Leaves from the Mental Portfolio of a Eurasian Characters

Leaves from the Mental Portfolio of a Eurasian Character List

Sui Sin Far

The narrator, Edith Maude Eaton (writing her under pen name), is the daughter of a British man and Chinese woman who recounts the discrimination, prejudice, bias and generalized negative stereotyping of Chinese by white society in England, Canada, America and the tropics. Her recollections of racism trace from when she was just four-years-old to her adult life working as stenographer and writer.

Charlie

The narrator’s slightly older brother. He is with her the very first time she see a Chinese person other than her mother and the divergence between the expression of Chinese culture and ethnicity is so striking that she is moved to ask Charlie if that is what they are really like.
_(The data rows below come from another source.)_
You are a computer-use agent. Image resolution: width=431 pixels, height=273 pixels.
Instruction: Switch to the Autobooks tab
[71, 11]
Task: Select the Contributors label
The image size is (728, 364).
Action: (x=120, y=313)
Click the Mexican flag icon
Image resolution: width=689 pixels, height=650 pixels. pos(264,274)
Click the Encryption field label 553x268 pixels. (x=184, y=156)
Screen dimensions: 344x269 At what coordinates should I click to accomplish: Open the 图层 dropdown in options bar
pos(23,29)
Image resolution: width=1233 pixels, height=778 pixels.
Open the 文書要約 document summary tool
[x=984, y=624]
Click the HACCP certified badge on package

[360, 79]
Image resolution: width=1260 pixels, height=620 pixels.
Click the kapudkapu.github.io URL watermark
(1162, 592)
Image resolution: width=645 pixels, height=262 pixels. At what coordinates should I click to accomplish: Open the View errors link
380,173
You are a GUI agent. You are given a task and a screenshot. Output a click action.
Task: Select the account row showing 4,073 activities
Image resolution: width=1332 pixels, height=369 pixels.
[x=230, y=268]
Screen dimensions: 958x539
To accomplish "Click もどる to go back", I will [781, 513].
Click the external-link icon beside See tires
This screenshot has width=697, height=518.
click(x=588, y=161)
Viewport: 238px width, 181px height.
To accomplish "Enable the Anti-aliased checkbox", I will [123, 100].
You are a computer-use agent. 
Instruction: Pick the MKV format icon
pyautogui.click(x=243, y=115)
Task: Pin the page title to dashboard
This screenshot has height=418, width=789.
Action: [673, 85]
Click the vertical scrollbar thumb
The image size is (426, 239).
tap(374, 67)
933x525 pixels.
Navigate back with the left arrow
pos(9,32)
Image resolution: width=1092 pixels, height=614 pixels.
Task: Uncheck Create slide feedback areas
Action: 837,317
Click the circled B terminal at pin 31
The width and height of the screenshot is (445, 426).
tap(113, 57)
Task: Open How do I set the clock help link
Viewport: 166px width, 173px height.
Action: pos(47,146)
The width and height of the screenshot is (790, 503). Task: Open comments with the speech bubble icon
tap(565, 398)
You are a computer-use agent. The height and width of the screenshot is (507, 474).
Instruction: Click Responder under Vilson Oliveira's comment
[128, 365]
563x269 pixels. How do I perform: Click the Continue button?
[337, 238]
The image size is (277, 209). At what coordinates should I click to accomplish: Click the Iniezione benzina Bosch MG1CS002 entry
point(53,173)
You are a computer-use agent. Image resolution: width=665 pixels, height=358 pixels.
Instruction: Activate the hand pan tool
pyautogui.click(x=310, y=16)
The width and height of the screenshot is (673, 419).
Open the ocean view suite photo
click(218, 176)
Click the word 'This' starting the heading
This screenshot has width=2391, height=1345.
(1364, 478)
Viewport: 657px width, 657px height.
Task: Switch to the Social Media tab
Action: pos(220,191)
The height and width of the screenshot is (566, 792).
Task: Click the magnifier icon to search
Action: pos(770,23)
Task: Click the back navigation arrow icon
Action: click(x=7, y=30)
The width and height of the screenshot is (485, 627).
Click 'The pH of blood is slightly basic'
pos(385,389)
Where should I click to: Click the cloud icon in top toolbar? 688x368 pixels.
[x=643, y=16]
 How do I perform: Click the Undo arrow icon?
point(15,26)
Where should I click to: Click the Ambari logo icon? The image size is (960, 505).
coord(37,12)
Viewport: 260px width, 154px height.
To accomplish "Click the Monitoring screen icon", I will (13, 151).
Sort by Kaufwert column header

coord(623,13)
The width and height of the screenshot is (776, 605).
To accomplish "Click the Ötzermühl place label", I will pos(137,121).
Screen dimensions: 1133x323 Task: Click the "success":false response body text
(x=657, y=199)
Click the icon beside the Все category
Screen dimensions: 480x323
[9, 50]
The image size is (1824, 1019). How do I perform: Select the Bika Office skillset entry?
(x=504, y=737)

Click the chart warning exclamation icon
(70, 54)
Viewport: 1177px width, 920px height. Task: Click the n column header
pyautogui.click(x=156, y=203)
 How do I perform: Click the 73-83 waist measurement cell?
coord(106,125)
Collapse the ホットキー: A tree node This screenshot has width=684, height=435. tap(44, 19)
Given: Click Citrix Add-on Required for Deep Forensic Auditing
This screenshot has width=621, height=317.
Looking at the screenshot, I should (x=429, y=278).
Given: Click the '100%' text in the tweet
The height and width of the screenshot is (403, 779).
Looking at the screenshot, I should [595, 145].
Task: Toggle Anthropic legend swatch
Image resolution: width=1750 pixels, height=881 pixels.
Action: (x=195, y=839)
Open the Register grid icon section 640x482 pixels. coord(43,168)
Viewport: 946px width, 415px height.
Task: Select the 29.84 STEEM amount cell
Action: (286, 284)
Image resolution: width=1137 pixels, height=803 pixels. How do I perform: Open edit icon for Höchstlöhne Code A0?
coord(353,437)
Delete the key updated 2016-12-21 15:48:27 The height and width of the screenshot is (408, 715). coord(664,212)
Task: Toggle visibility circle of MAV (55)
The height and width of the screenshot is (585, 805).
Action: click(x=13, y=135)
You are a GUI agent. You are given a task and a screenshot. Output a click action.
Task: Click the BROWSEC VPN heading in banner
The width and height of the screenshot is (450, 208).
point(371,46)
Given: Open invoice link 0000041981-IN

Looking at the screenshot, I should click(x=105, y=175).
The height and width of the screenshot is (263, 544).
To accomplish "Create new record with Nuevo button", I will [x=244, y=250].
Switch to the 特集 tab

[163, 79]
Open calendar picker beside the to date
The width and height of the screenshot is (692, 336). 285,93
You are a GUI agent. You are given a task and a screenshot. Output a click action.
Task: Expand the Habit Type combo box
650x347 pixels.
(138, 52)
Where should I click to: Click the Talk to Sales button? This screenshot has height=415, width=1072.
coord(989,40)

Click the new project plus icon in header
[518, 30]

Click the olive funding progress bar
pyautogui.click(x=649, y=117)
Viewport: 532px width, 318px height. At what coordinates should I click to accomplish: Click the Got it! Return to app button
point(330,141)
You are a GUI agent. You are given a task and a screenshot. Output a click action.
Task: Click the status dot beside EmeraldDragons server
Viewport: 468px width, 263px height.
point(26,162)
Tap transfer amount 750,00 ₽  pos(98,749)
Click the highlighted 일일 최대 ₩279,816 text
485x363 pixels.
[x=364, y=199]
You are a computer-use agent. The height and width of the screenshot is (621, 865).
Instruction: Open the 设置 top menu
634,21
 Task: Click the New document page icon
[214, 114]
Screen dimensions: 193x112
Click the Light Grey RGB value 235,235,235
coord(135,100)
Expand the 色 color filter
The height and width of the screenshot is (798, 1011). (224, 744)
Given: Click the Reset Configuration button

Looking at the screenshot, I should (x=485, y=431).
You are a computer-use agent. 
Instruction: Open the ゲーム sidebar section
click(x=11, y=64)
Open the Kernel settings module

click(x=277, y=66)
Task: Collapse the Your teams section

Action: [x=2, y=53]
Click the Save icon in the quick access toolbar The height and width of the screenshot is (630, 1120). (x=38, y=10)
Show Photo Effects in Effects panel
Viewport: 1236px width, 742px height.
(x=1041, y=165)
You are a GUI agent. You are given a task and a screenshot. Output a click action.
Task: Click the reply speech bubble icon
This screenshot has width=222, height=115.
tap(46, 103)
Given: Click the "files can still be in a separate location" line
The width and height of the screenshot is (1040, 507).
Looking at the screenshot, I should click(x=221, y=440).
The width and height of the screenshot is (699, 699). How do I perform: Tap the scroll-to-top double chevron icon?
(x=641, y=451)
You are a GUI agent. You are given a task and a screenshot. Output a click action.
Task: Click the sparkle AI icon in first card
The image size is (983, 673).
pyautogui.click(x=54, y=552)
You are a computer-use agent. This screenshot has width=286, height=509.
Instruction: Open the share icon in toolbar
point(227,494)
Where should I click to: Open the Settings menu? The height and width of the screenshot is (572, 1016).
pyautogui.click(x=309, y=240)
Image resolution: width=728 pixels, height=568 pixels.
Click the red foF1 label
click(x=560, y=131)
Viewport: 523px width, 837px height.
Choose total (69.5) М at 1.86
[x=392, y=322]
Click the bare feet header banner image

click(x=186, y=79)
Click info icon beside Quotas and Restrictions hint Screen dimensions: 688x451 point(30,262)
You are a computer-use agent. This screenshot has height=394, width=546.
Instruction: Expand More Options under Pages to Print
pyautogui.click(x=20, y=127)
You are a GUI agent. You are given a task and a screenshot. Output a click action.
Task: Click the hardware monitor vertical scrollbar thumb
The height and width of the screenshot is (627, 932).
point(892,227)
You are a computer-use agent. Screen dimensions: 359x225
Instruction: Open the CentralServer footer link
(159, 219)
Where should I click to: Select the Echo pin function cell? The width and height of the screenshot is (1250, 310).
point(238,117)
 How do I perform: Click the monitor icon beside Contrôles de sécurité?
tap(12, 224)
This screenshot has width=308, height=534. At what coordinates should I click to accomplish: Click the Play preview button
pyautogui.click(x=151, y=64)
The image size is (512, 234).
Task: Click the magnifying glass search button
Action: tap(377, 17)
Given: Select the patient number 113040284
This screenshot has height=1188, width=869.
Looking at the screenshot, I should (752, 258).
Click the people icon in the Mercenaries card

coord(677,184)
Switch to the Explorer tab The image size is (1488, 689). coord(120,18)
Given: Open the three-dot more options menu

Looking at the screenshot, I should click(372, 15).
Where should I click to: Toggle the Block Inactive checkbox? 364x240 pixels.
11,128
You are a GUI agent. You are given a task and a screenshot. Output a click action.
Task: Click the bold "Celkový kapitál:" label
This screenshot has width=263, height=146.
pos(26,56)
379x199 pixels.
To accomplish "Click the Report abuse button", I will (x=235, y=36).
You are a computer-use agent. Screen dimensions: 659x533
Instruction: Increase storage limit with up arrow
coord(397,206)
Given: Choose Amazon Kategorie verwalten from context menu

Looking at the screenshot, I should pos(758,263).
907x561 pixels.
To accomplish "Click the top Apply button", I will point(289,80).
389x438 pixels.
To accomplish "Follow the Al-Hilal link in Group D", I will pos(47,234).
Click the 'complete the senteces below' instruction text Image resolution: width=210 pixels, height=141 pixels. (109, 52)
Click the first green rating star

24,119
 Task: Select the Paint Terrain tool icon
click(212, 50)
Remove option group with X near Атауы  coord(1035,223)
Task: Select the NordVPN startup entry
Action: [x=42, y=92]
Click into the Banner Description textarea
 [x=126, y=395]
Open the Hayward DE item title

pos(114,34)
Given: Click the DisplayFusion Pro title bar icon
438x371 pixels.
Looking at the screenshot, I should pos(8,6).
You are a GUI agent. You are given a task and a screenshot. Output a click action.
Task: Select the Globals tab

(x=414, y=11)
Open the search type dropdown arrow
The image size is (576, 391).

The seven-year-old’s thoughtful reply is immediately shattered by the intrusion of another young boy who confirms the answer with crudely racist insults.

The Mother

Although given to physically abusive punishment (a slap), the narrator’s mother openly and explicitly expresses a sense of pride whenever her children defend their Chinese heritage against the physical and verbal abuses of white children.

The Father

The narrator’s father is British and—at least from the perspective provided—a little complicated. She suspects he feigns a greater disinterest in her successful encounters with rude little children than he actually feels. In his effort to maintain a sense of peace over active engagement she declares her father to live by the wisdom of knowing when to turn a blind eye and dear ear to things. He is also critical of her relative to her "sturdier" sister.

The Midwesterner

In America, the narrator gets a job as a stenographer for a man living in the Midwest. Unaware of her Chinese ancestry and Eurasian status, at one point he and others make disturbingly racist comments about Chinese made all the more egregious because it is his devout Christianity which leads him to admit to their possession of a soul, but question their fundamental link to a shared sense of humanity. The narrator gathers the courage to confront him by admitting to her Chinese heritage and in perhaps the most poignant moment of the memoir receives a heartfelt apology of shame.

The Engaged Couple

Toward the end of the piece, the narrator relates the longest story in the entire narrative. It is about a half-Chinese woman who finally consents to marry a white man after rebuffing his proposal nine times, but only upon one condition outlined in her diary: “because the world is so cruel and sneering to a single woman.” The story continues with the eventual suggestion by the husband-to-be that perhaps life would be easier if she told people she was Japanese since so many of his friends and family would be charmed to meet a Japanese lady. The engagement ends with her recommendation that he should immediately set about to finding one.